→ **Listed entries**:
++++

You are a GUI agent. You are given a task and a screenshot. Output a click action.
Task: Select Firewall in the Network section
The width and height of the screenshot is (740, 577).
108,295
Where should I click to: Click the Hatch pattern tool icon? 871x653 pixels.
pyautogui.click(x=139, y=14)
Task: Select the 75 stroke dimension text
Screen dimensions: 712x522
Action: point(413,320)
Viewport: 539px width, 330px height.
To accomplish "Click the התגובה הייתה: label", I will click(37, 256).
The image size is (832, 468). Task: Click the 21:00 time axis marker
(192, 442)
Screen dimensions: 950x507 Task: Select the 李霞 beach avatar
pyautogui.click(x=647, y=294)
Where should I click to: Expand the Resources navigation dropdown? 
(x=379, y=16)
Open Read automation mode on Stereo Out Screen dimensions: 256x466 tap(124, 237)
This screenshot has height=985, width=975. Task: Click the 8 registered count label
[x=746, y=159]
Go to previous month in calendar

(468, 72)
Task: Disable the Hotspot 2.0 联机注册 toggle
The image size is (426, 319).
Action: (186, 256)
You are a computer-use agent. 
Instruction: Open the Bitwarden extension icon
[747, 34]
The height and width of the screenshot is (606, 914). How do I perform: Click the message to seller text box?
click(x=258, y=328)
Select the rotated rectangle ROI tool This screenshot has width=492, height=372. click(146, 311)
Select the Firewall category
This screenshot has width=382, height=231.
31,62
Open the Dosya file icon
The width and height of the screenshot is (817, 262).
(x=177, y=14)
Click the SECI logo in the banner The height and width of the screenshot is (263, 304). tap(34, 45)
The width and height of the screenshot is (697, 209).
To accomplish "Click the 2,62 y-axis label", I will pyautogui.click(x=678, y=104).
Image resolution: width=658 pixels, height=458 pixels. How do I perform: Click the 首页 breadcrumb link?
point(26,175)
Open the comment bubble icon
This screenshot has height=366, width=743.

++++

→ **What is required**:
Each line of the data is to be transcribed exactly.

→ **Output of the task**:
You are a GUI agent. You are given a task and a screenshot. Output a click action.
Task: Select Firewall in the Network section
The width and height of the screenshot is (740, 577).
108,295
Where should I click to: Click the Hatch pattern tool icon? 871x653 pixels.
pyautogui.click(x=139, y=14)
Task: Select the 75 stroke dimension text
Screen dimensions: 712x522
Action: point(413,320)
Viewport: 539px width, 330px height.
To accomplish "Click the התגובה הייתה: label", I will click(37, 256).
The image size is (832, 468). Task: Click the 21:00 time axis marker
(192, 442)
Screen dimensions: 950x507 Task: Select the 李霞 beach avatar
pyautogui.click(x=647, y=294)
Where should I click to: Expand the Resources navigation dropdown? 
(x=379, y=16)
Open Read automation mode on Stereo Out Screen dimensions: 256x466 tap(124, 237)
This screenshot has height=985, width=975. Task: Click the 8 registered count label
[x=746, y=159]
Go to previous month in calendar

(468, 72)
Task: Disable the Hotspot 2.0 联机注册 toggle
The image size is (426, 319).
Action: (186, 256)
You are a computer-use agent. 
Instruction: Open the Bitwarden extension icon
[747, 34]
The height and width of the screenshot is (606, 914). How do I perform: Click the message to seller text box?
click(x=258, y=328)
Select the rotated rectangle ROI tool This screenshot has width=492, height=372. click(146, 311)
Select the Firewall category
This screenshot has width=382, height=231.
31,62
Open the Dosya file icon
The width and height of the screenshot is (817, 262).
(x=177, y=14)
Click the SECI logo in the banner The height and width of the screenshot is (263, 304). tap(34, 45)
The width and height of the screenshot is (697, 209).
To accomplish "Click the 2,62 y-axis label", I will pyautogui.click(x=678, y=104).
Image resolution: width=658 pixels, height=458 pixels. How do I perform: Click the 首页 breadcrumb link?
point(26,175)
Open the comment bubble icon
This screenshot has height=366, width=743.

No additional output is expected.